Looking Back in Numbers
| Item | Value |
|---|---|
| Total Period | 49 days (1/29 - 3/18) |
| Time to v3 Implementation Completion | 10 days (2/17 - 2/26) |
| Total Commits | 537 (v3) |
| Completed Tasks | 111 (4 phases) |
| Source Files | 191 files |
| Test Files | 140 files |
| Test Cases | 2,755 (final) |
Beyond the planned 111 tasks, there were additional bug fixes found during testing and PR review responses, but Claude Code wrote almost all of these files. I never wrote code directly myself.
My role was to determine direction, make design decisions, approve or reject Claude's proposals and execution confirmations, test functionality, and ultimately decide "we can't release this to production."
What I Learned from Fully Delegating to Claude Code
What Worked Well
Excellent compatibility with TDD. Once shown the rule of "write tests first, implement to make them pass, then clean up," Claude Code faithfully repeated this cycle. This rhythm never broke across all 111 tasks. With tests always present, any regressions were immediately detected during later modifications.
Strong research capabilities. Using Playwright MCP (Claude Code's mechanism for operating a browser to read screen structure and data) to investigate existing apps and document them would take a full day for a human, but Claude Code completed it in minutes.
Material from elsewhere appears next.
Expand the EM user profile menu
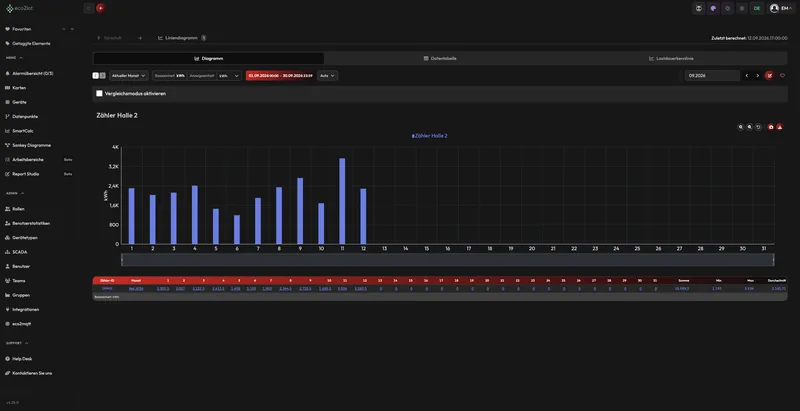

Combining AIs increases accuracy. Using Deep Research for technical investigation, Gemini for finding requirement gaps, and Claude Code for implementation. By leveraging each one's strengths, we prevented oversights that might have been missed by a single person.
What Didn't Work Well
Production environment performance is unpredictable. Everything runs fast in local test environments. The delays only became apparent after deploying to GAS, which Claude Code couldn't see. I should have more deeply investigated GAS performance characteristics during technology selection. This was my judgment error, not Claude Code's problem.
Delayed "seeing something working." By completing all 111 tasks before deployment, we discovered the performance issues late. If we had deployed Lambda after completing Phase 1 to get a feel for it, we could have pivoted earlier. On the other hand, I don't think the decision to deploy Lambda as late as possible to avoid affecting the existing production environment was wrong either.
Reflections
Discuss plan selection early. When delegating large development projects to Claude Code, token consumption can become a bottleneck.
In v2, though progress seemed steady, work repeatedly stalled mid-week. After switching to MAX200, this problem was largely resolved, but if I had consulted with my manager earlier, we might have made more progress with v2.
Discarding isn't bad. Throughout this and other projects, I've repeatedly built, discarded, and rebuilt, but it's not about "discarding everything we built"—it's about "building but deciding not to use as a tool." Even if we don't use it as a tool, the assets and experience gained in the process will definitely be useful next time.
Summary
- I fully delegated internal business tool development to Claude Code for 49 days
- I practiced AI specialization by using Deep Research and Gemini for research and Claude Code for implementation
- After an architecture shift from Fargate to GAS, v3 completed 111 tasks and 2,755 tests in 10 days
- Production adoption was deferred due to performance reasons
- Starting a new project to rebuild with AWS serverless using the code assets
While this experience report describes a failure, I hope that some part of what I practiced and faced can help solve challenges for those looking to improve business tools or reduce tool costs.
If I sense that the MAX100 plan might be insufficient for serverless development too, I plan to consult about upgrading to MAX200 again at an early stage.